Why had nothing appeared? Did the newspaper industry conspire – as campaigners for greater regulation alleged – to hold back the story as a “sword of Damocles” to encourage the minister's belief in soft touch regulation? Or – as editors insisted – was this racy piece of gossip simply a private matter, something no newspaper would print?
Most of us might have accepted that Mr Whittingdale's dominatrix was a non-story if only papers hadn't suggested that we were dim even for considering the opposite. When will the industry learn that belligerence is counter-productive? But the pro-regulators' accusations of a sinister conspiracy were not convincing either: newspaper decisions are rarely as calculating as the outside world suspects.

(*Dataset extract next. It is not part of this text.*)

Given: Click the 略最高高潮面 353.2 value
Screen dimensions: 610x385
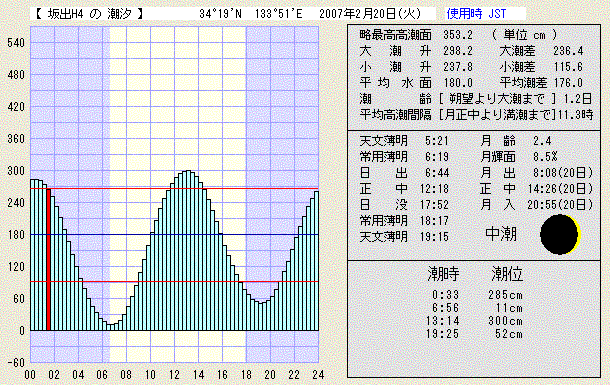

As rational thinkers, perhaps we should conclude that this was a perfectly good story – and the kind of entertaining gossip that would make at least a diary item – but not good enough to risk falling out over with a secretary of state who seemed generally in favour of newspapers.
Certainly Mr Whittingdale has always seemed to view the newspaper industry more kindly than he does the BBC, not least in describing the broadcaster's demise as a “tempting prospect”. Happily, the publication of the government White Paper demonstrated again the gap between political rhetoric and reality. Less than a week after creatives used the Baftas as a platform to rail against the imminent destruction of the BBC, the culture secretary showed that this government had no such intention.
There is little in the White Paper to worry those who feared the BBC would be eviscerated – and nothing to encourage those who thought it should be. The newspaper industry will continue to protest at the inequality of competition with a rival that has used the munificence of licence-fee funding to support an expansion into all areas of publishing. But, as we have discussed before, it is difficult to sustain an argument that a creative organisation must make itself less good. It may be that newspapers do not have the funds to create websites that match those of the BBC, but destroying high quality journalism because not everyone can afford to do it is an unhappy solution.
Let us welcome instead the initiative designed to promote the journalistic scrutiny of local authorities, a task local papers say they are now too poor to undertake effectively themselves. The BBC is to fund 150 journalists who will be employed by papers – or other “qualifying news organisations” – to report councils and public services. It is an idea that has been around for a while, despite being presented as new in the White Paper.
Having rubbished the idea when it was first mooted, the industry has stopped moaning about the unfairness of life and embraced it. The National Union of Journalists has not, asking why private businesses should be propped up with money levied for BBC purposes. It is a proper question, but perhaps the benefit of having more journalists is a good that justifies a little finessing of their funding. It's no help saying newspaper companies should have returned more profit to journalism than to shareholders when the going was good. They didn't, the world changed and now they lack the means to report so widely. The distinction between public money and licence money is a fine one, but the objectivity of local journalism is safer for having the BBC, rather than politicians, holding the wallet.